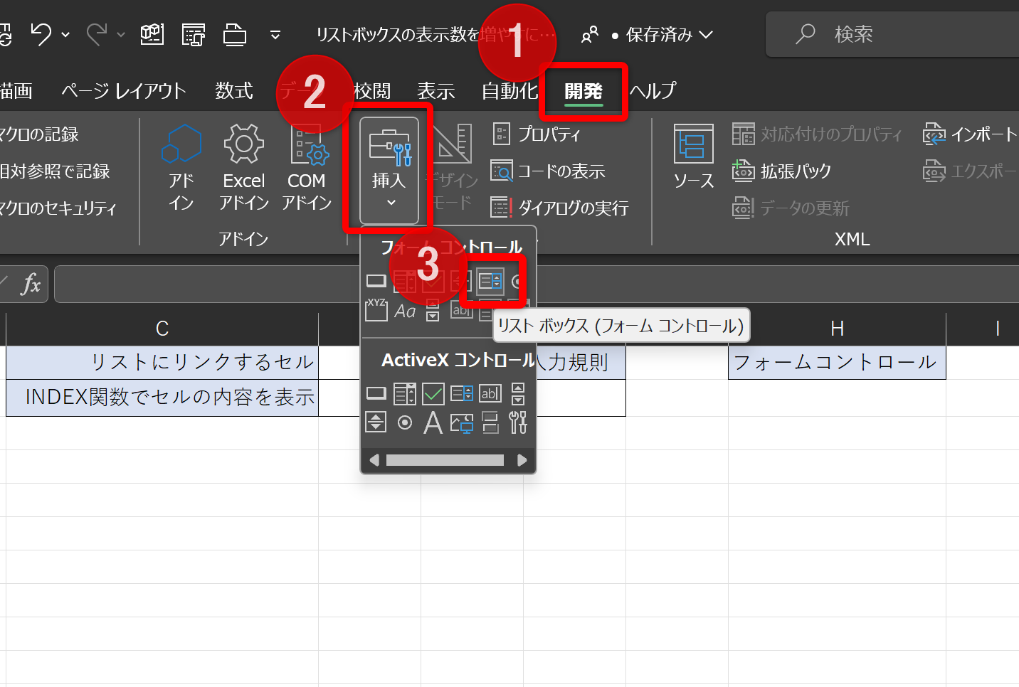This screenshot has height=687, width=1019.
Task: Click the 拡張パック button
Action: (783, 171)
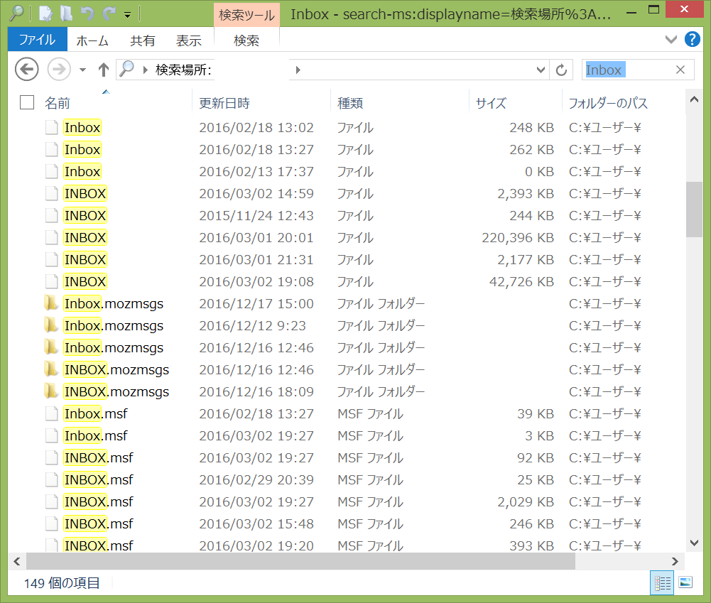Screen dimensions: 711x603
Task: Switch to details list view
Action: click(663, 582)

---

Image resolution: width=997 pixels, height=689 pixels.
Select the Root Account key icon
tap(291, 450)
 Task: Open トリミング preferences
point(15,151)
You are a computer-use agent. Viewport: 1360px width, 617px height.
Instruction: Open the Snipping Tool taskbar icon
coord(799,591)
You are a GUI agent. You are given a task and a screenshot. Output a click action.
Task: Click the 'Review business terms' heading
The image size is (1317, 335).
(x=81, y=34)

*REQUIRED TASK*: Reproduce the lines running from the one containing "Image resolution: width=997" through the one containing "(x=81, y=34)", both included, adding 5 to every coordinate in the answers.

*WRITTEN SOLUTION*:
Image resolution: width=997 pixels, height=689 pixels.
Select the Root Account key icon
tap(296, 455)
 Task: Open トリミング preferences
point(20,156)
You are a computer-use agent. Viewport: 1360px width, 617px height.
Instruction: Open the Snipping Tool taskbar icon
coord(804,596)
You are a GUI agent. You are given a task and a screenshot. Output a click action.
Task: Click the 'Review business terms' heading
The image size is (1317, 335).
(x=86, y=39)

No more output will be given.